To set up, add "graphile-export" to your ESLint configuration's plugins list, and "plugin:graphile-export/recommended" to the extends list:

// .eslintrc.js
module.exports = {
  //...
  plugins: [
    //...
    "graphile-export",
    //...
  ],
  extends: [
    //...
    "plugin:graphile-export/recommended",
    //...
  ],
  //...
};

To use it, simply add EXPORTABLE(() => before the value exporession to be exported, and ) after and then run eslint --fix against the file. It will automatically convert:

const add = EXPORTABLE(
  () =>
    function add(b) {
      return a + b;
    },
);

to:

const add = EXPORTABLE(
  (
    // The dependencies:
    a,
  ) =>
    function add(b) {
      return a + b;
    },
  [
    // The dependency values
    a,
  ],
);

You don't need to do this yourself everywhere, the plugin will look for common patterns and apply the EXPORTABLE itself as best it can. Do carefully review the changes it has made.
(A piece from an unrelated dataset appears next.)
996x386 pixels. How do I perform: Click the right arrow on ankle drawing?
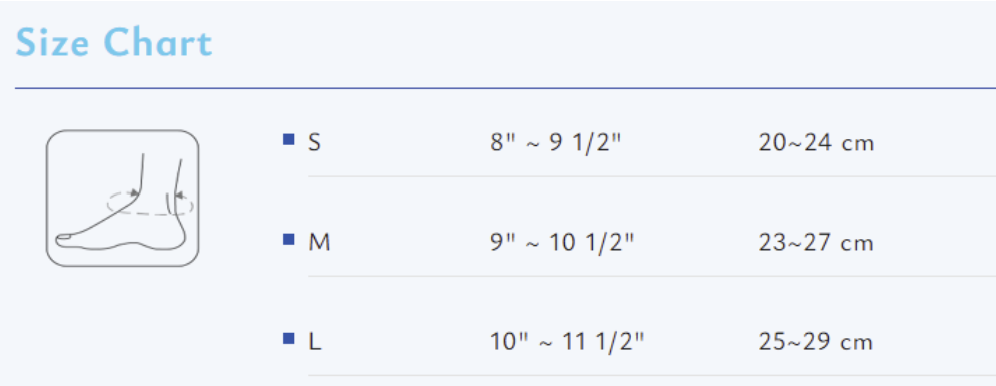(180, 195)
Note: no accommodation for formatting has been made, it is assumed that you are using prettier or similar code formatter and thus there's no need for us to format the code.

EXPORTABLE

Our ESLint plugin isn't smart enough to actually import the EXPORTABLE helper, so after running the autofix you might end up with "undefined variable EXPORTABLE" errors. You can either import { EXPORTABLE } from "graphile-export", or you can copy this definition into your code:

export function EXPORTABLE<T, TScope extends any[]>(
  factory: (...args: TScope) => T,
  args: [...TScope],
): T {
  const fn: T = factory(...args);
  if (
    ((typeof fn === "object" && fn !== null) || typeof fn === "function") &&
    !("$exporter$factory" in fn)
  ) {
    Object.defineProperties(fn, {
      $exporter$args: { value: args },
      $exporter$factory: { value: factory },
    });
  }
  return fn;
}

(Or, if you're using plain JavaScript:

export function EXPORTABLE(factory, args) {
  const fn = factory(...args);
  if (
    ((typeof fn === "object" && fn !== null) || typeof fn === "function") &&
    !("$exporter$factory" in fn)
  ) {
    Object.defineProperties(fn, {
      $exporter$args: { value: args },
      $exporter$factory: { value: factory },
    });
  }
  return fn;
}

)

Plans for the future

One issue with this is that it makes your code quite messy. We're hoping to come up with a preprocessor or babel plugin or similar that should mean that your original code doesn't need all this boilerplate. But for now, explicit and functional is what we're going with!